Zur Beratung steht Walter Hock montags bis freitags von 10.00 bis 12.00 h unter Tel. 76866 im Verwaltungsbüro oder auf dem Friedhof zur Verfügung. Oft wandert er über die Anlage, um den Pflegezustand der Gräber zu überprüfen und Gräber zu kennzeichnen, deren Ruhezeit abgelaufen ist. Seit zwei Jahren kann er den Festnetzanschluss der Friedhofsverwaltung auf sein Mobiltelefon weiter leiten, so dass er sich zwischen Friedhofrundgang und Schreibtisch nicht entscheiden muss .  

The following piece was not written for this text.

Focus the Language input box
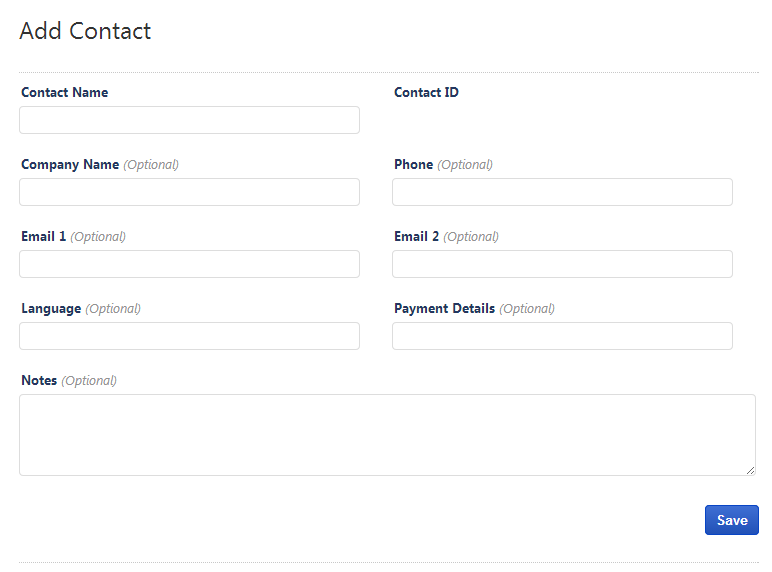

Die Zusammenarbeit mit Herrn Reichle, dem Friedhofgärtner, ist besonders wichtig und klappt hervorragend, wie der gepflegte um nicht zu sagen schmucke Zustand des Friedhofes beweist.  

Die Büroarbeit kommt bei Herrn Hock auch nicht zu kurz. Detailliert erklärt er uns ein von Herrn Linden junior erstelltes Friedhofverwaltungsprogramm, dass dem eines Großkonzerns in nichts nachsteht. Nutzungsberechtigte werden über den Ablauf der Ruhezeit oder selten auch über verwilderte Grabstätten informiert, Aufträge für einzuebnende Grabstätten werden vergeben, Rechnungen werden geschrieben, die Urnengrabplanung wird weiter voran getrieben, und, und, und.. Zwei Mal in der Woche wird eine Sicherungskopie erstellt, damit auch keine Änderungsmitteilung verloren geht. Ein großer Friedhof-Lageplan ziert die Wand des Büros und in alten Archivrollen ist eine Nachforschung möglich, wo der Großvater oder die Großmutter früher ihre letzte Ruhestätte fand.

Die persönliche Beratung und das Gespräch mit den Hinterbliebenen schätzt Walter Hock sehr. Besonders anfangs hat er jedoch zu sehr mitgetrauert. Pastor Jansen musste ihn so manches Mal ermahnen, nicht ‚mit zu sterben’.  An diese Gespräche hat sich unser Friedhofverwalter inzwischen gewöhnt. Gern hört er den Hinterbliebenen zu, wenn diese über den Verstorbenen sprechen möchten. „Es hat gut getan, mit Ihnen zu sprechen.“ Das ist der schönste Lohn für Walter Hock, und WIR hoffen, er ‚bekommt’ ihn noch unzählige Male.

WIR danken Herrn Hock für die Friedhofsführung und das interessante Gespräch über seine vielfältigen Aufgaben und Tätigkeiten.